■ **TASK INSTRUCTIONS**
Copy these lines with every "screenshot" swapped for "screen capture" and nothing else altered. Leave the pictures out of your answer.

■ **Records for locating words and elements**
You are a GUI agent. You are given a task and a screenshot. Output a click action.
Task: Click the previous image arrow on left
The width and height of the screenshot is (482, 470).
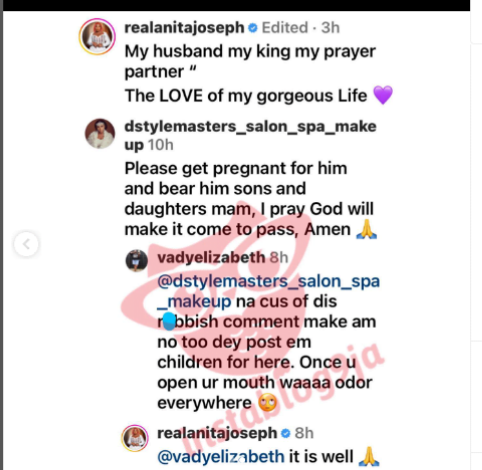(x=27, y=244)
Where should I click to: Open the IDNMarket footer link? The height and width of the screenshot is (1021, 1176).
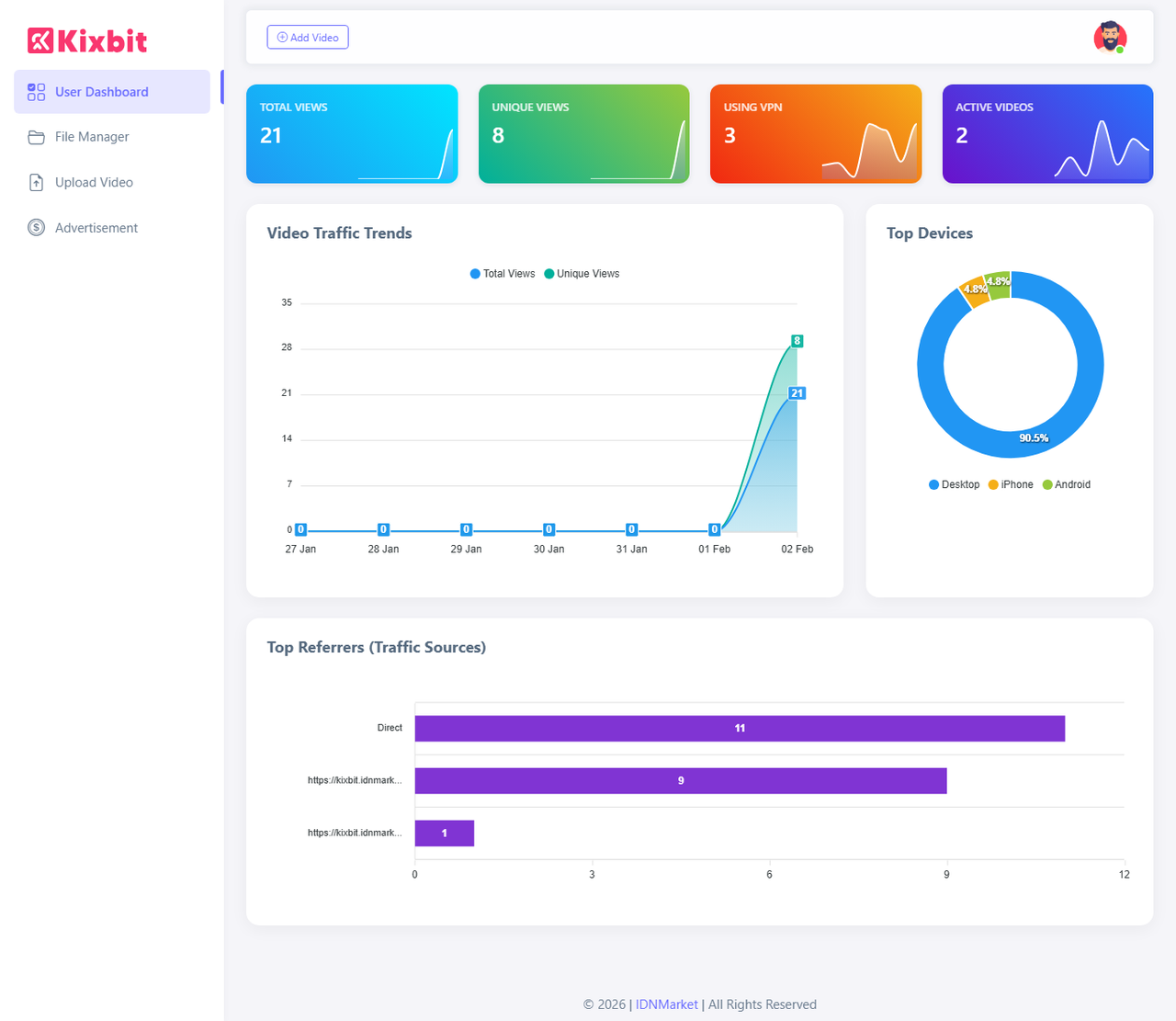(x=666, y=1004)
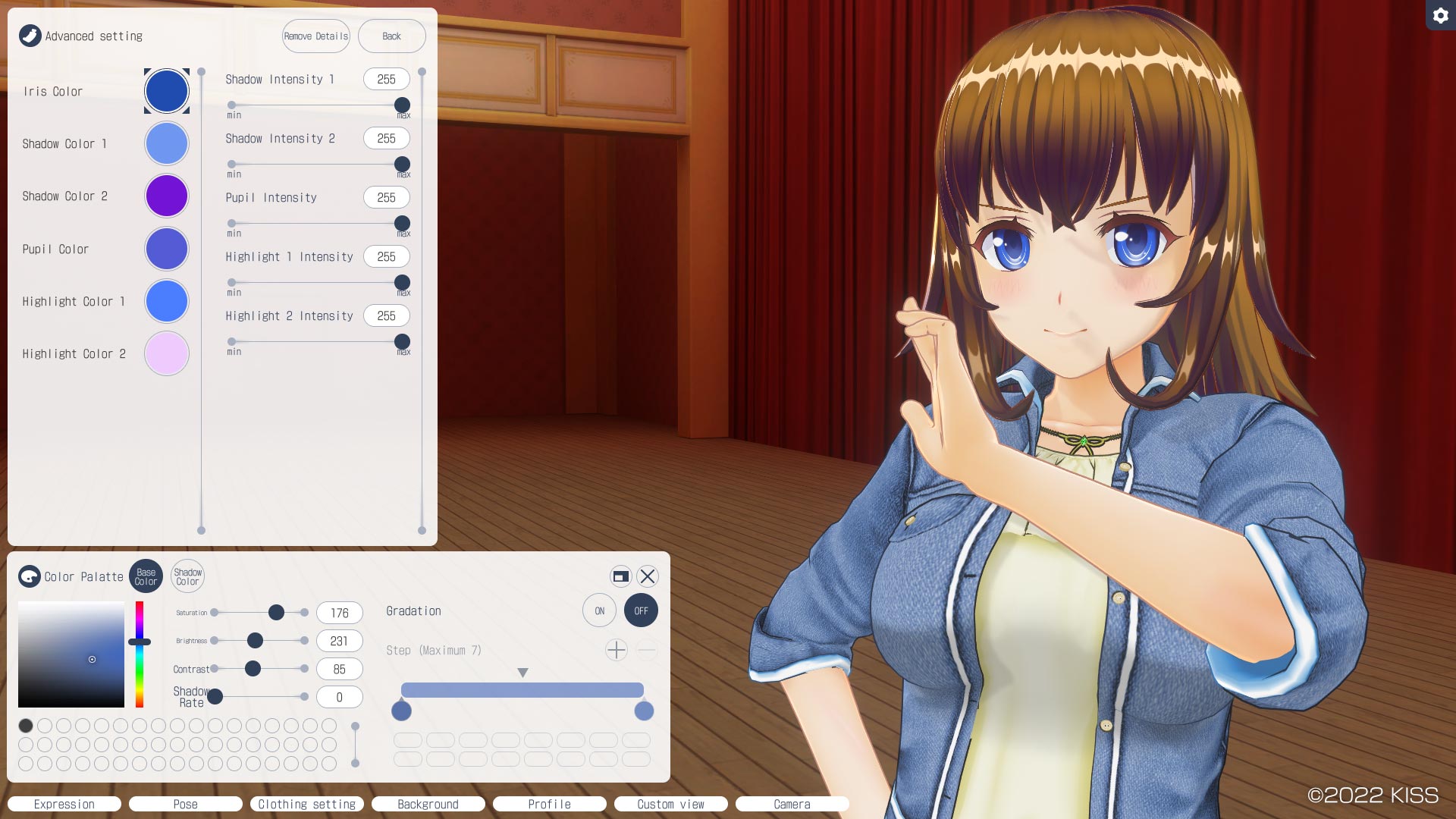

■ **SOLUTION TO THE PROBLEM**
You are a GUI agent. You are given a task and a screen capture. Output a click action.
Task: Click the previous image arrow on left
The width and height of the screen capture is (482, 470).
(x=27, y=244)
Where should I click to: Open the IDNMarket footer link? The height and width of the screen capture is (1021, 1176).
(x=666, y=1004)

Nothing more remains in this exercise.